Exercise requirements:
Quote the material word for word, from the line containing "Task: Open the 版本控制 dropdown menu" through the line containing "Viewport: 1931px width, 1087px height.", both lines included.

:: Provided records

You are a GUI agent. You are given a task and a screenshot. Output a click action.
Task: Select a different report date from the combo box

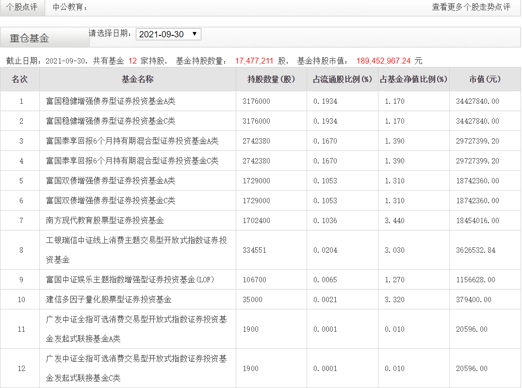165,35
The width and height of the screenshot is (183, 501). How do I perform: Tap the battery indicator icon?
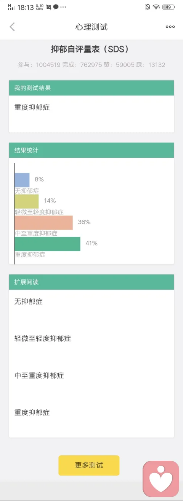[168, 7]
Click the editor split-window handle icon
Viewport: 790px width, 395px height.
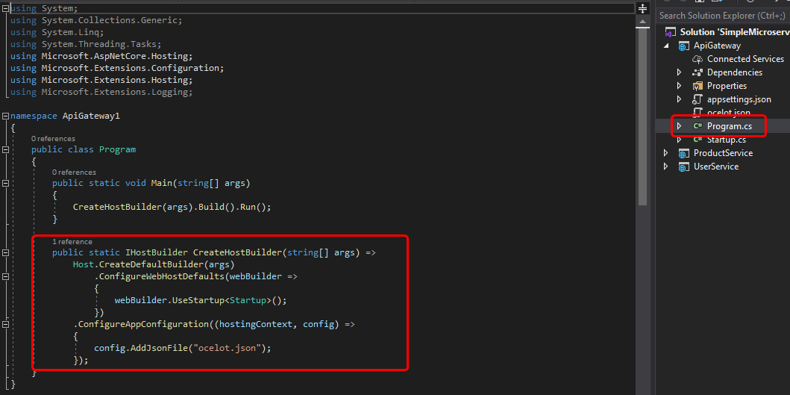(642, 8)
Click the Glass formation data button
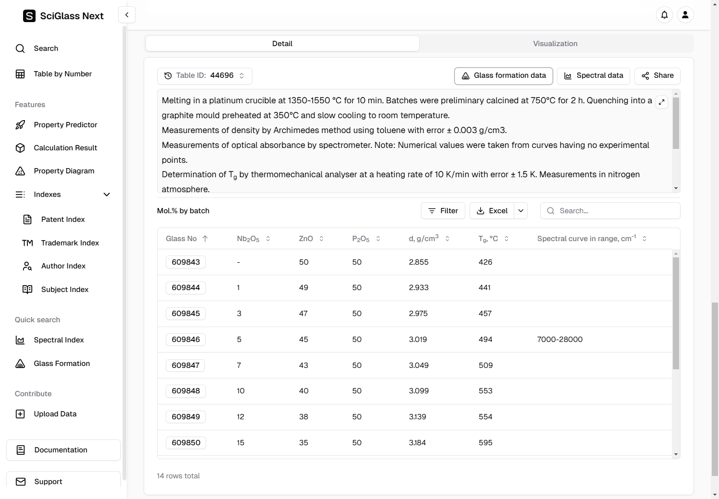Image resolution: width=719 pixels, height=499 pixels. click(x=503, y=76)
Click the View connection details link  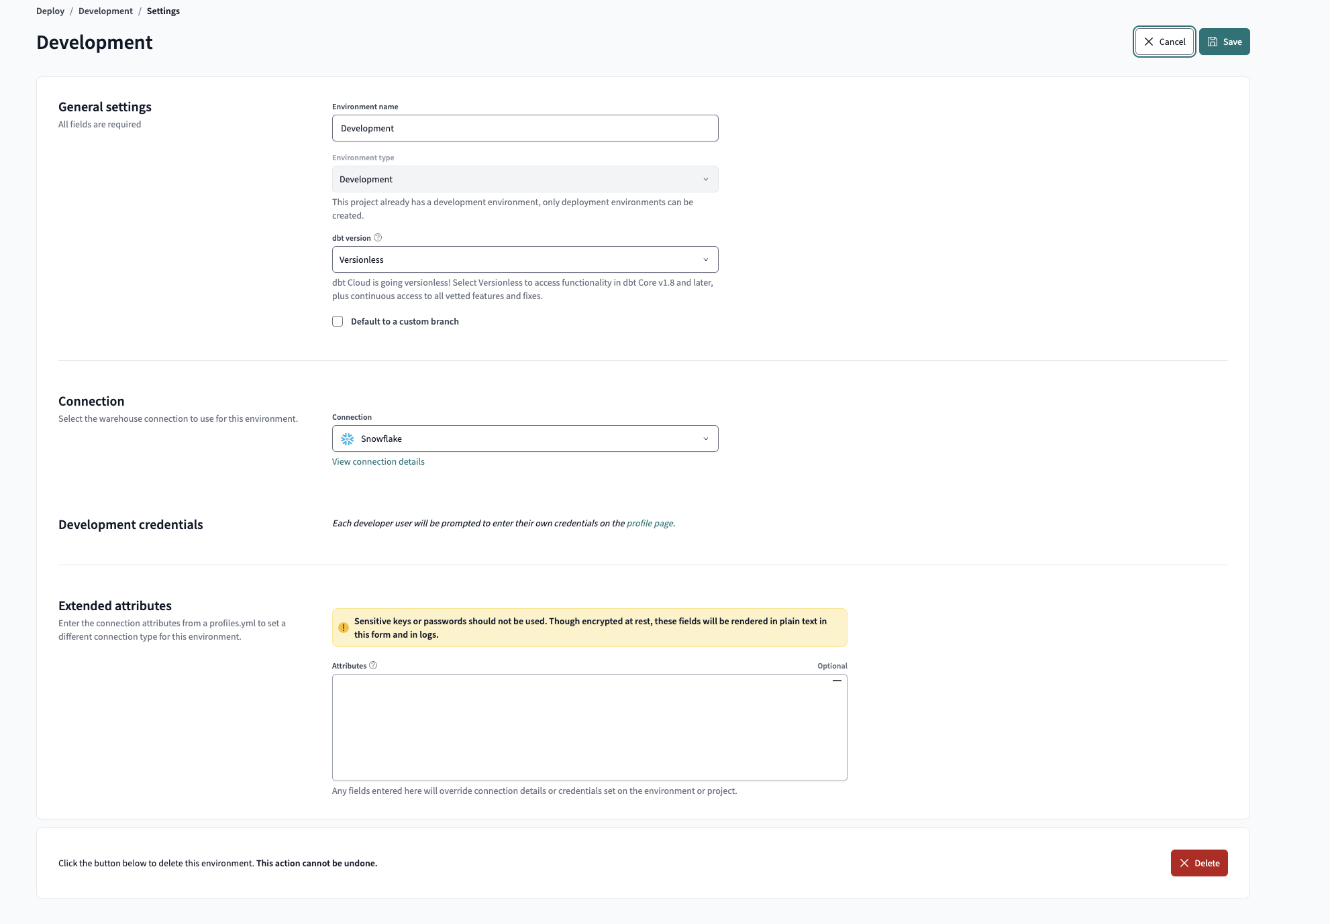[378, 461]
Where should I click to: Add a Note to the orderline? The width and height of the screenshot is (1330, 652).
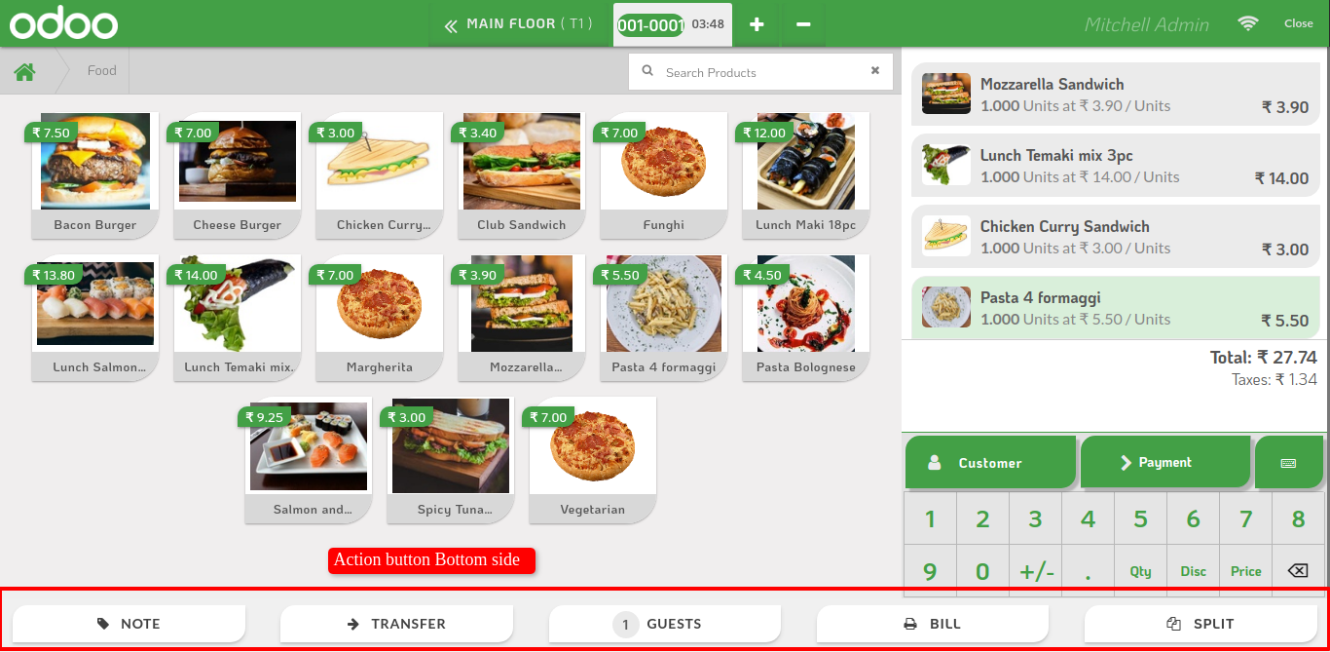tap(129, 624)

::::
:: Provided records

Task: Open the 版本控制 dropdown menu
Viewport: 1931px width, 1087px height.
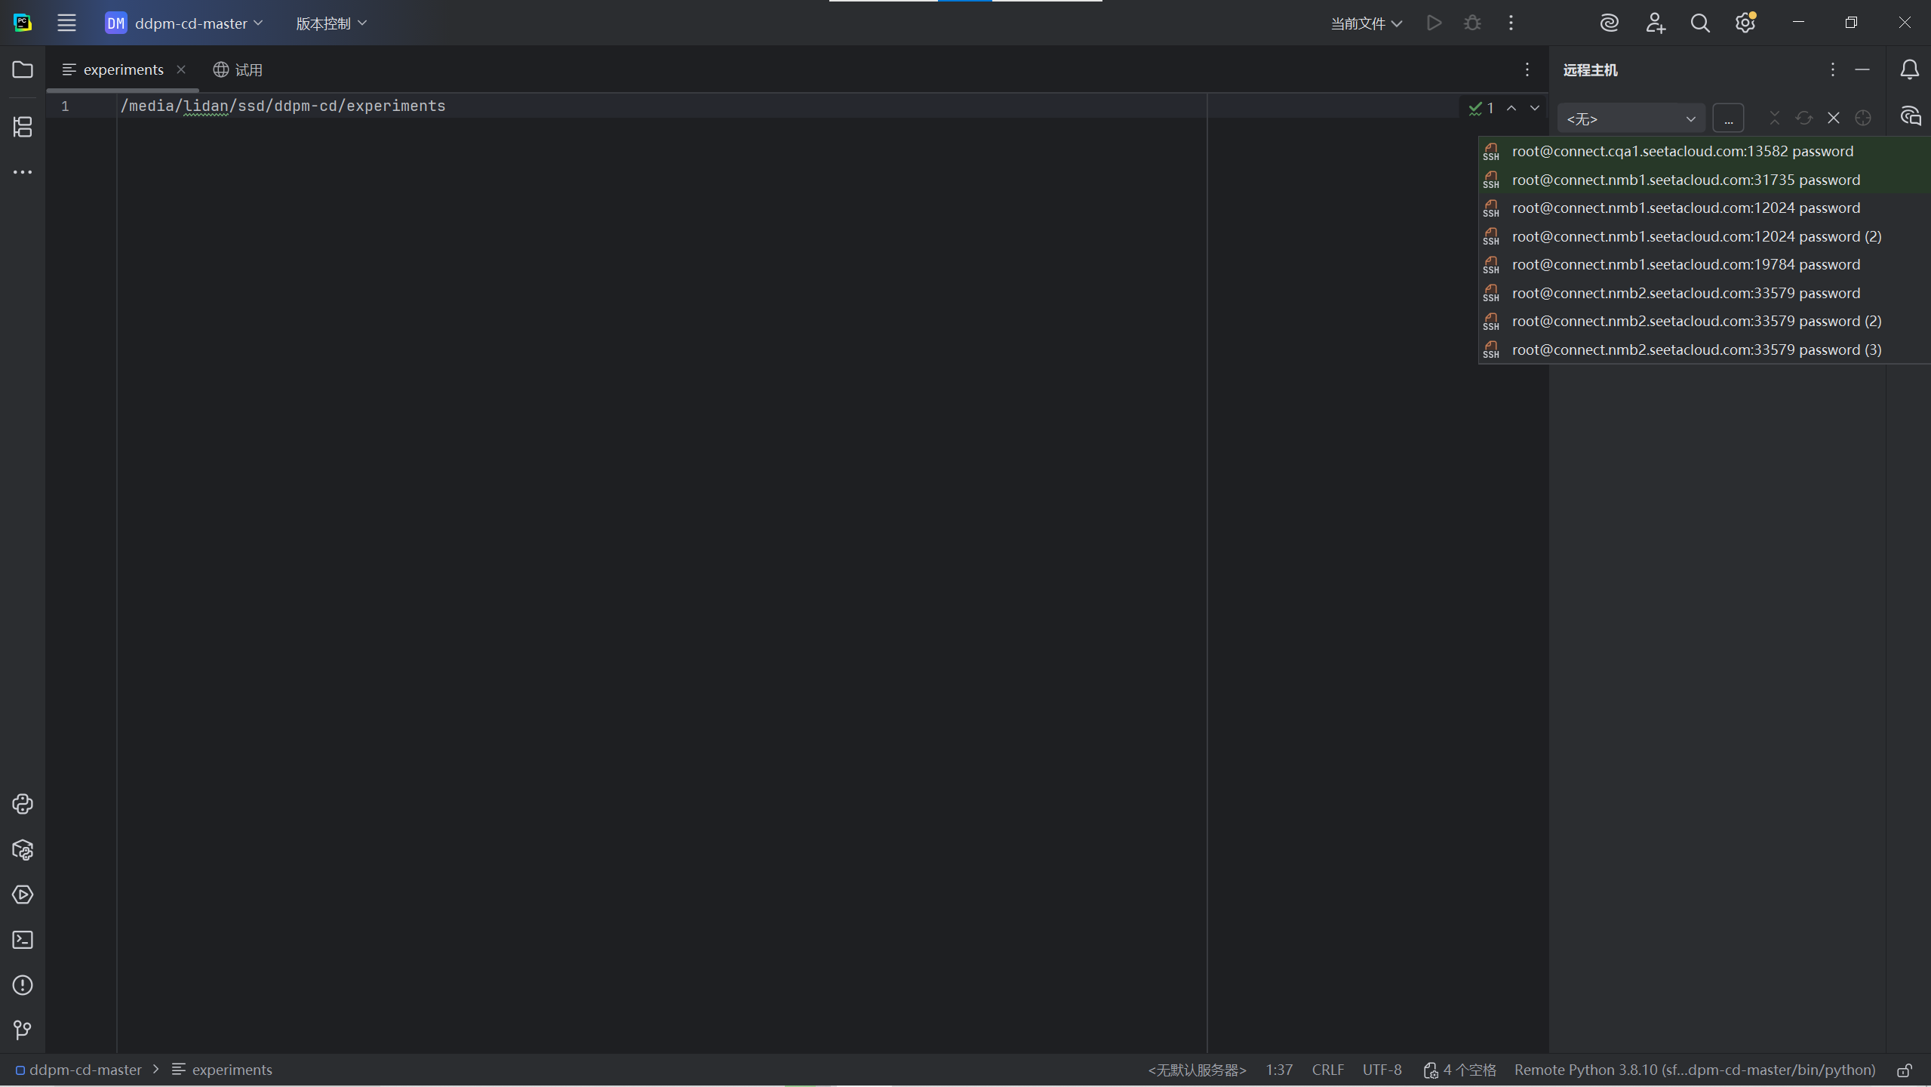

::::
:: Provided records

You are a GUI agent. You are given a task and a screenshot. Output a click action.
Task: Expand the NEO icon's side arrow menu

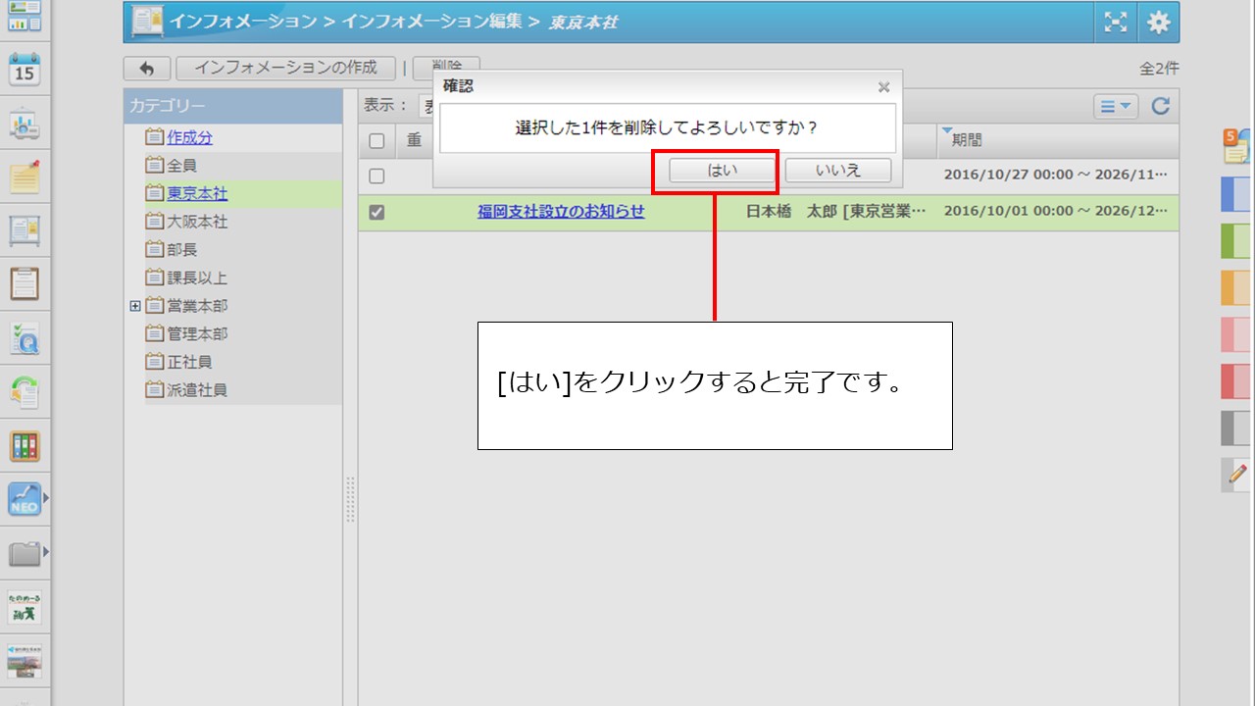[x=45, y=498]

::::

Solution to this exercise:
Task: Open the 版本控制 dropdown menu
Viewport: 1931px width, 1087px height.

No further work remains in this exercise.